En parallèle, la concentration des médias et des structures de production – un groupe comme Mediawan regroupe 85 sociétés – interroge la notion d’indépendance comme son avenir. « Le cinéma indépendant américain, très inventif et irrévérencieux il y a 25 ans, a lentement disparu quand les producteurs ont été absorbés par de grands groupes », déplore Pierre Jolivet, soulignant qu’en France, des filiales à capital majoritairement américain sont considérées comme européennes. Au niveau du CNC, l’indépendance se définit par rapport au lien capitalistique entre le diffuseur et le producteur, et de la part des droits laissée au producteur, explique Vincent Villette. Mais on entend que seules les plus petites structures seraient indépendantes, par opposition aux grands groupes. « Dès lors, faut-il appréhender la notion d’indépendance par rapport au volume d’activité d’un producteur ? À une activité verticale s’il fait aussi de la distribution et de l’exploitation ? À ses détenteurs capitalistiques ? », interroge le directeur juridique du CNC.

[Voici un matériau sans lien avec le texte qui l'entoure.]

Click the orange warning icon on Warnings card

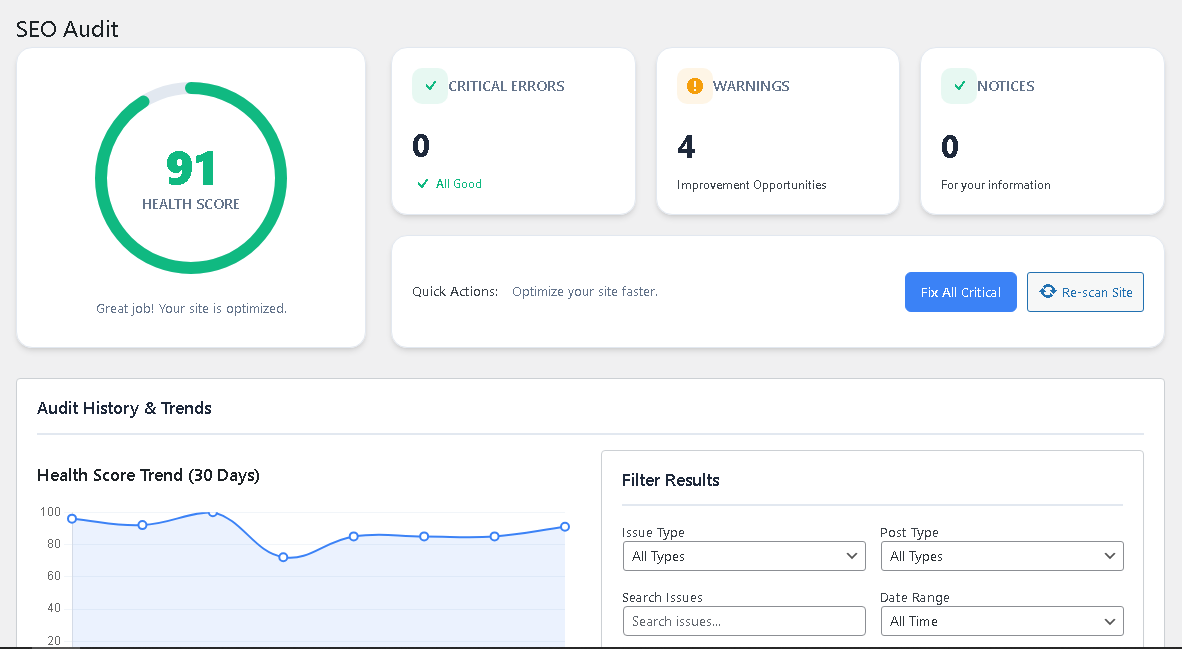tap(694, 86)
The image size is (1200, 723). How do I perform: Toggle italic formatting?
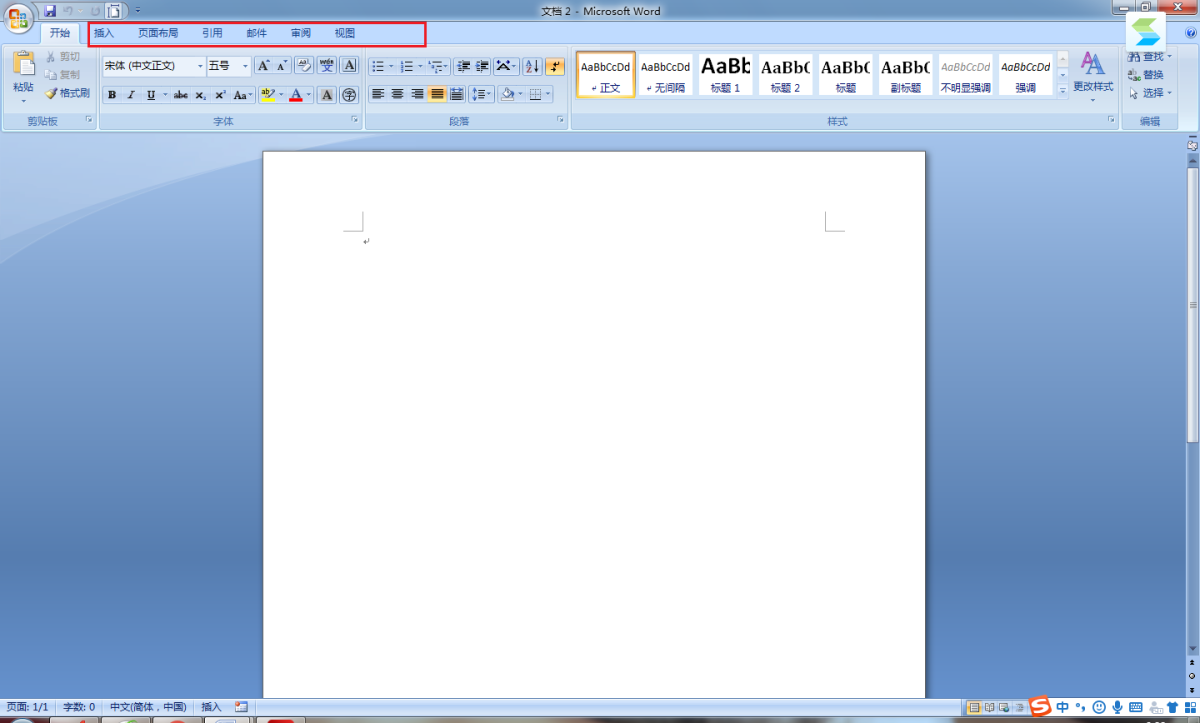131,95
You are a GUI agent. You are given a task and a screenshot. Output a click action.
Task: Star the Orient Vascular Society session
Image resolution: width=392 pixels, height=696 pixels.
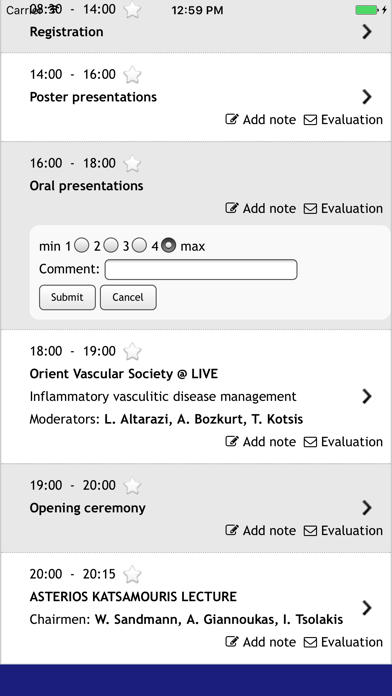[x=132, y=352]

Nathalie Sonnac propose de distinguer “producteur indépendant”, soit – pour résumer ! – sans aucun actionnaire qui contrôle l’éditeur de services et dont la société est indépendante capitalistiquement de l’éditeur, et “producteur autonome”, qui n’appartiendrait à aucun groupe audiovisuel ni regroupement de producteurs, en recalibrant leurs obligations en fonction de ces “définitions”. « Sans empêcher certains acteurs indépendants de devenir plus gros, ce qui est une chance pour être sur la scène internationale. »

Mais d’autres modèles existent, comme Logical Pictures, co-fondé par Frédéric Fiore. Un écosystème qui regroupe huit sociétés et un fonds, avec plusieurs activités : financement de films, distribution – avec le rachat de The Jokers –, une boîte de ventes internationales – Pulsar –, et production de films, séries, documentaires et pubs. « Notre collectif fonctionne très bien, c’est une réponse capitalistique pour mutualiser la prise de risque propre à notre activité de prototype. » Autre exemple avec The Creatives, fédération de dix sociétés de production indépendantes internationales, « créée y a cinq ans pour anticiper la concentration du marché, entre producteurs qui se connaissaient et se faisaient confiance. Une coopération horizontale, pour des passerelles créatives », explique Carole Scotta, pour qui « “indépendant” ne signifie pas être tout petit et isolé ». Haut et Court, qu’elle a fondé il y a 30 ans pour produire et distribuer des films, s’est diversifié en production télé, puis en rachetant des salles et en montant une filiale de documentaires. 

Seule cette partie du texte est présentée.